- [PAGE]
"""
In re the Exxon Valdez Alaska Native Class v. Exxon Corp.: cultural resources, subsistence living, and the special injury rule.

Author:Panoff, Christopher V.

    This Chapter takes a close look at the Ninth Circuit's recent decision in the case In re the Exxon Valdez Alaska Native Class v. Exxon Corp. (In re the Exxon Valdez).(1) The court dismissed the class action filed by a group of Alaska Natives who alleged damage to their subsistence way of life.(2) According to the Ninth Circuit, the damages they claimed did not meet the requirements of the special injury rule.(3) Part II of this Chapter gives a detailed analysis of the facts of the case and the reasoning of the Ninth Circuit. A firm understanding of the special injury rule is necessary to analyze the reasoning of the court and the significance of the court's decision. Accordingly, Part III of this Chapter examines the development of the special injury rule and clarifies its current legal status. Part IV examines cultural resources and the subsistence way of life and assesses their viability as a "special" injury.


    This Chapter discusses one of the latest decisions in the ongoing saga(4) resulting from the grounding of the Exxon Valdez in Prince William Sound, Alaska in 1989.(5) In re the Exxon Valdez involved a class of Alaska Natives (Class) who sued Exxon Shipping Company and Exxon Corporation (collectively Exxon), alleging the massive oil spill damaged their subsistence way of life.(6) This action was separate from any claimed economic injury(7) and the court found for the defendant, Exxon.(8)

    1. Facts

      On March 24, 1989 the Exxon Valdez ran aground in Prince William Sound, Alaska. The resulting oil spill dumped eleven million gallons of oil and blackened 2592 miles of beaches(9) By September 1989, Exxon faced over 153 lawsuits, including 58 class actions, and one Anchorage attorney estimated that by the end of the year, Exxon could face as many as 1500 individual suits. 10 By that same time period, Exxon had already paid more than $91 million to fishermen and others who lost income, and Exxon had spent more than $1 billion on cleanup.(11) Early estimates of cleanup costs Were conservatively placed at more than $2 billion.(12)

      The plaintiffs in In re the Exxon Valdez constituted a class consisting of "all Alaska Natives and Native organizations including but not limited to, individuals, Native villages, incorporated and unincorporated Native entities and associations and tribal entities, who engage in, rely upon, promote or preserve, wholly or in part, a subsistence way of life."(13) Later modifications to the class definition excluded all Native villages and government entities and limited the claim to 3455 individual Alaska Natives. In addition to claimed damage to a subsistence way of life,(14) the complaint alleged injury to archaeological sites and artifacts, natural resources, and property upon which the plaintiffs depend as part of their natural habitat and lives.(15)
"""
[Element and text location data]
"""
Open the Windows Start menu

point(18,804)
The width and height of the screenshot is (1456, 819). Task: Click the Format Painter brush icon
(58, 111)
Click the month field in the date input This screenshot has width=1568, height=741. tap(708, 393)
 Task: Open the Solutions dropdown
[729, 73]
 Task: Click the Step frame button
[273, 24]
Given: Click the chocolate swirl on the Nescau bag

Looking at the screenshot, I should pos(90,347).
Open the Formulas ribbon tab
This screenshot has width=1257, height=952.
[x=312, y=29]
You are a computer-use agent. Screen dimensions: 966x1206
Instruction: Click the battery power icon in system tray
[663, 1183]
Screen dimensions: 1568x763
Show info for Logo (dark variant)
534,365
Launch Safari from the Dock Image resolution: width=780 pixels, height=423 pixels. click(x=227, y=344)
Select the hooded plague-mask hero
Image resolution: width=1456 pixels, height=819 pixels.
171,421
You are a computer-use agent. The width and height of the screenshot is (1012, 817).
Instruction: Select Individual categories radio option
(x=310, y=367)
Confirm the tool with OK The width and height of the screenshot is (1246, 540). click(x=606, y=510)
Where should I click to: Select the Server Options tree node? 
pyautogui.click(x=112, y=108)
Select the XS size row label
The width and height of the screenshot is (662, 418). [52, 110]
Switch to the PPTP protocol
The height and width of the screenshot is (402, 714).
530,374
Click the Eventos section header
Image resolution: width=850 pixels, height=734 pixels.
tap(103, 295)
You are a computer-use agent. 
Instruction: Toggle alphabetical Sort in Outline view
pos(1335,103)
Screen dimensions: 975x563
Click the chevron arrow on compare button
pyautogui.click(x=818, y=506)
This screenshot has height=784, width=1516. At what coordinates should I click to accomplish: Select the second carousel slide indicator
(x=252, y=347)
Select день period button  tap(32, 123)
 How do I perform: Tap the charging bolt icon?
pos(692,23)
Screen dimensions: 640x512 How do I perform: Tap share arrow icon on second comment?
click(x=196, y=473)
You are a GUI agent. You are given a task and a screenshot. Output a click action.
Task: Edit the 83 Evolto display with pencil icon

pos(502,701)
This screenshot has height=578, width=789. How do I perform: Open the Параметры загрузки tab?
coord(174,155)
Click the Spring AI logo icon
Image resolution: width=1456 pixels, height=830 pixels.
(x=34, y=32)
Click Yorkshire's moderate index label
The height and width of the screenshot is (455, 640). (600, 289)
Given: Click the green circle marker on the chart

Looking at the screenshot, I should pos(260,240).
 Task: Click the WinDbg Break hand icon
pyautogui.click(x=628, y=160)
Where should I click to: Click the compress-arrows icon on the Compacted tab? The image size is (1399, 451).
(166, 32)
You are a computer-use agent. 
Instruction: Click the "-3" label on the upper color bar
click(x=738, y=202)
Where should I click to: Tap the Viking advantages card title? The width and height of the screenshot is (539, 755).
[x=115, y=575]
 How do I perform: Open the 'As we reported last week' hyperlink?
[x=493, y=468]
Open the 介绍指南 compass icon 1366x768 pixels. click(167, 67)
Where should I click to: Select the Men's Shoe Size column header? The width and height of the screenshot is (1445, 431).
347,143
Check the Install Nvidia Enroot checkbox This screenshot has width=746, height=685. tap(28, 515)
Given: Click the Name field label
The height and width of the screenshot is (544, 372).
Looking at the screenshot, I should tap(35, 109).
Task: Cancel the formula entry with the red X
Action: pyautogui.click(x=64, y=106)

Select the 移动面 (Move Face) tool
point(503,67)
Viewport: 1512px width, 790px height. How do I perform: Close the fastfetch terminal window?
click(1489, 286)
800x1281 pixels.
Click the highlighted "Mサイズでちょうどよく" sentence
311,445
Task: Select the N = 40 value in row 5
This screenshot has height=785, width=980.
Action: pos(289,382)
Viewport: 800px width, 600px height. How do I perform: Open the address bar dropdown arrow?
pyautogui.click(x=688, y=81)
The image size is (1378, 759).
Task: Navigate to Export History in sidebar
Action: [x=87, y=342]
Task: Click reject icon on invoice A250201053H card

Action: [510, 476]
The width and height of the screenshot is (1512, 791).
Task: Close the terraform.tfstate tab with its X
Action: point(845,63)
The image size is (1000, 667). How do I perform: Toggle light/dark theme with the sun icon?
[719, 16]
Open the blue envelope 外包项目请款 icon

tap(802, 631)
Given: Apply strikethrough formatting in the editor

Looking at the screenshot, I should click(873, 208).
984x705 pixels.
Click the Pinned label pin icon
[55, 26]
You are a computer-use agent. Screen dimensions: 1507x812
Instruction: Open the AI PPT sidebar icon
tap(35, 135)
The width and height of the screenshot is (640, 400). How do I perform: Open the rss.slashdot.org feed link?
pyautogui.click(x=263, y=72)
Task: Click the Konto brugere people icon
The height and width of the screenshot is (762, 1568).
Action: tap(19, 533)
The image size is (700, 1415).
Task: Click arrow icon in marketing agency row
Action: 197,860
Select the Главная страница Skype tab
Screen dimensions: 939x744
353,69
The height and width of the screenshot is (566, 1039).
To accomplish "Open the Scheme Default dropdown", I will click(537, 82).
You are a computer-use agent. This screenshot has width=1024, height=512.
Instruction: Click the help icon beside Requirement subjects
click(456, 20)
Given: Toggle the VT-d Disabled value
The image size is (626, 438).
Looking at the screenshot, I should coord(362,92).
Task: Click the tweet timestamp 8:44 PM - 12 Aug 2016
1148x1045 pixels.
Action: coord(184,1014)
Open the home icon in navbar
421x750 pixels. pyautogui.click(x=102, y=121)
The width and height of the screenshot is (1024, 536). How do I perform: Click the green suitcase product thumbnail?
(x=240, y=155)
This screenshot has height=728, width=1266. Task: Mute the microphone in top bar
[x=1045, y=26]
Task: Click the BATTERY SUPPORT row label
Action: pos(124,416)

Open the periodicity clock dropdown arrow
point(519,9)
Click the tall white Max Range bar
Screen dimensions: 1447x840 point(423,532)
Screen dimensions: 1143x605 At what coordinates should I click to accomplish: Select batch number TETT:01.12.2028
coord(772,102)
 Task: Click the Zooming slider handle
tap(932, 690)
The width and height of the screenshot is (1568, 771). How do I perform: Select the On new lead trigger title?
"""
- [PROBLEMS]
A – Answer these questions from the Exxon Valdez article:
(i) Which court's decision does the Chapter examine?
(ii) How many gallons of oil did the spill dump?
(iii) To how many individual Alaska Natives was the claim limited after the class definition was modified?
B – Write out the passage of the Exxon Valdez article from "The plaintiffs in" up to and including "habitat and lives.(15)".

- [TASK-BY-TASK ANSWERS]
A –
(i) The Ninth Circuit
(ii) Eleven million gallons
(iii) 3455

B –
The plaintiffs in In re the Exxon Valdez constituted a class consisting of "all Alaska Natives and Native organizations including but not limited to, individuals, Native villages, incorporated and unincorporated Native entities and associations and tribal entities, who engage in, rely upon, promote or preserve, wholly or in part, a subsistence way of life."(13) Later modifications to the class definition excluded all Native villages and government entities and limited the claim to 3455 individual Alaska Natives. In addition to claimed damage to a subsistence way of life,(14) the complaint alleged injury to archaeological sites and artifacts, natural resources, and property upon which the plaintiffs depend as part of their natural habitat and lives.(15)